* _Work order_: Would you repeat, exactly as given, the line with "Task: Click the" and every line after it to the end of the entries?

* _Source records_:
•••••

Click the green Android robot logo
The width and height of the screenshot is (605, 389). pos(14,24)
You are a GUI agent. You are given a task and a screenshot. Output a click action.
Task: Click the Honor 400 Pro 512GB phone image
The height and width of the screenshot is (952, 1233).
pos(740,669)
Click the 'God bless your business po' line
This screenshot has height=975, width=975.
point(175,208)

•••••

* _Answer for the task_:
Task: Click the Honor 400 Pro 512GB phone image
The height and width of the screenshot is (952, 1233).
pos(740,669)
Click the 'God bless your business po' line
This screenshot has height=975, width=975.
point(175,208)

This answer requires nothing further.